Record extracts -
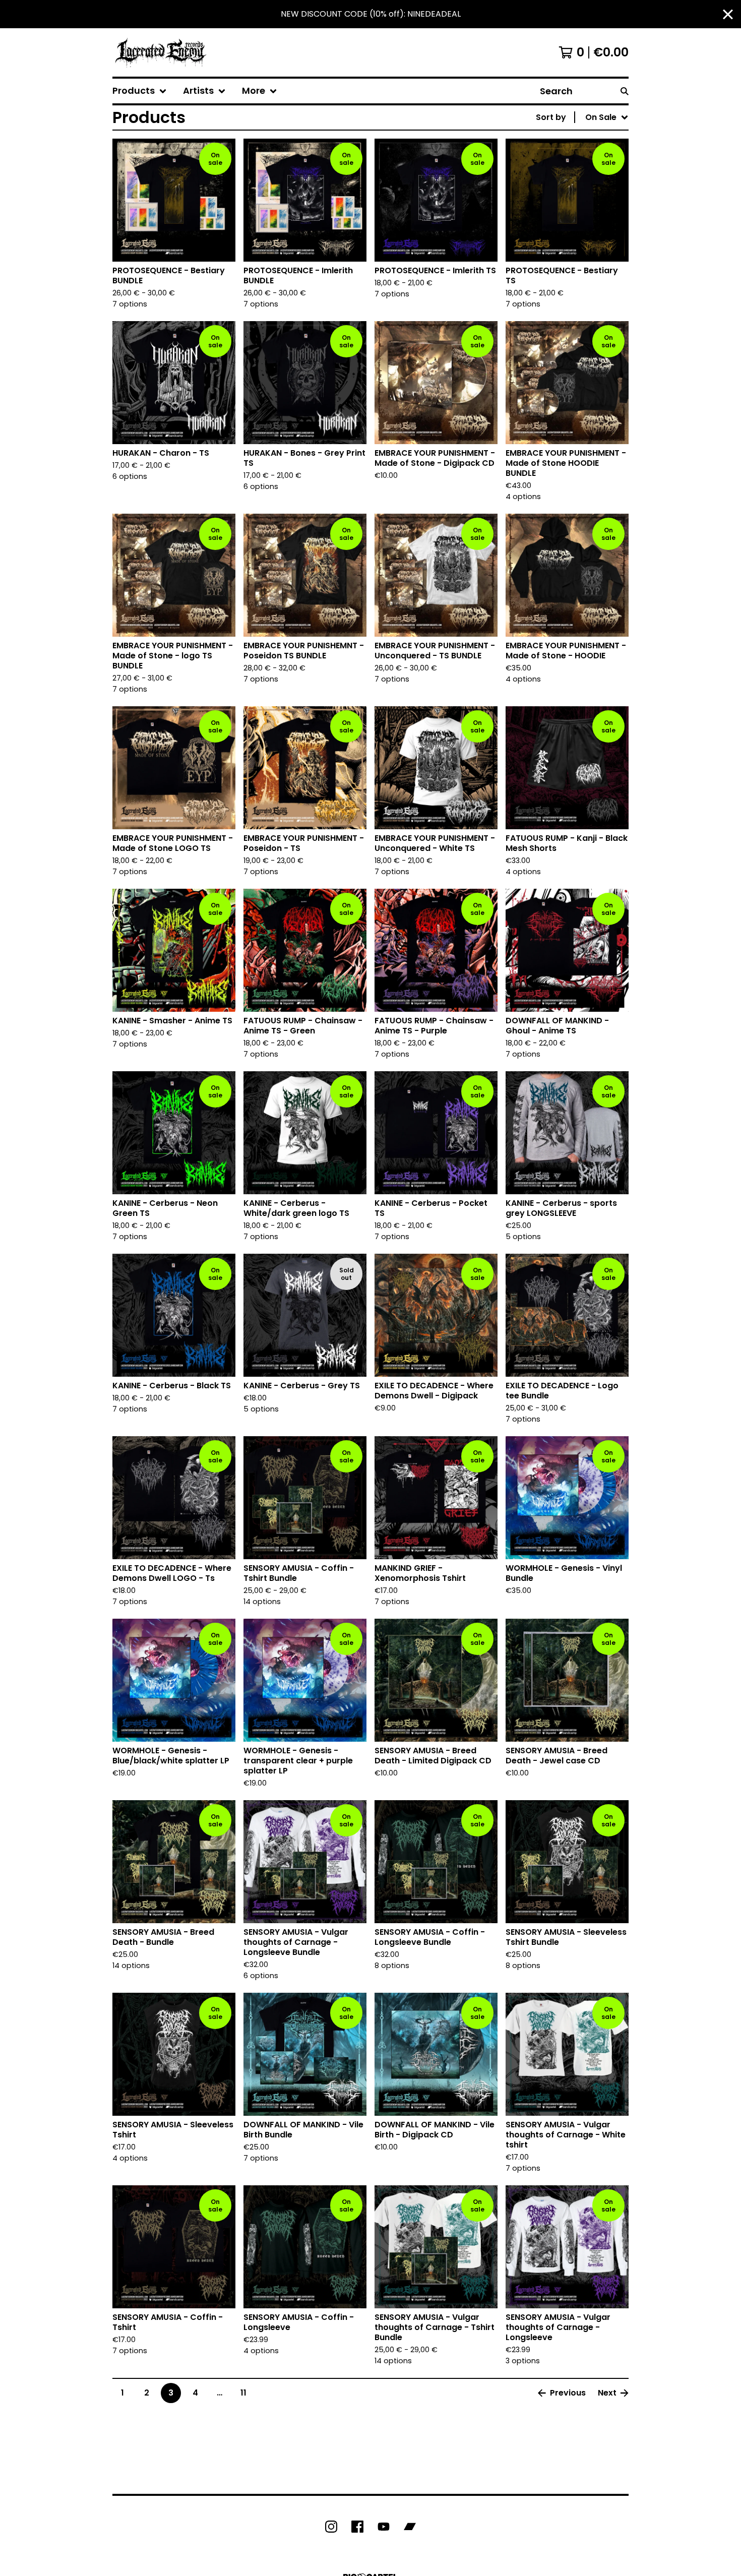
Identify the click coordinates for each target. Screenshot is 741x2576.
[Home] (160, 52)
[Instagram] (331, 2526)
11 (243, 2393)
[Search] (624, 91)
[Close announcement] (728, 14)
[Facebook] (357, 2526)
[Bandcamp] (409, 2526)
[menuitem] (139, 91)
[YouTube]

Problem details -
Exactly as written above, print every line of the data but not its pictures.

Worked solution -
Identify the click coordinates for each target. Screenshot is 741x2576.
[Home] (160, 52)
[Instagram] (331, 2526)
11 (243, 2393)
[Search] (624, 91)
[Close announcement] (728, 14)
[Facebook] (357, 2526)
[Bandcamp] (409, 2526)
[menuitem] (139, 91)
[YouTube]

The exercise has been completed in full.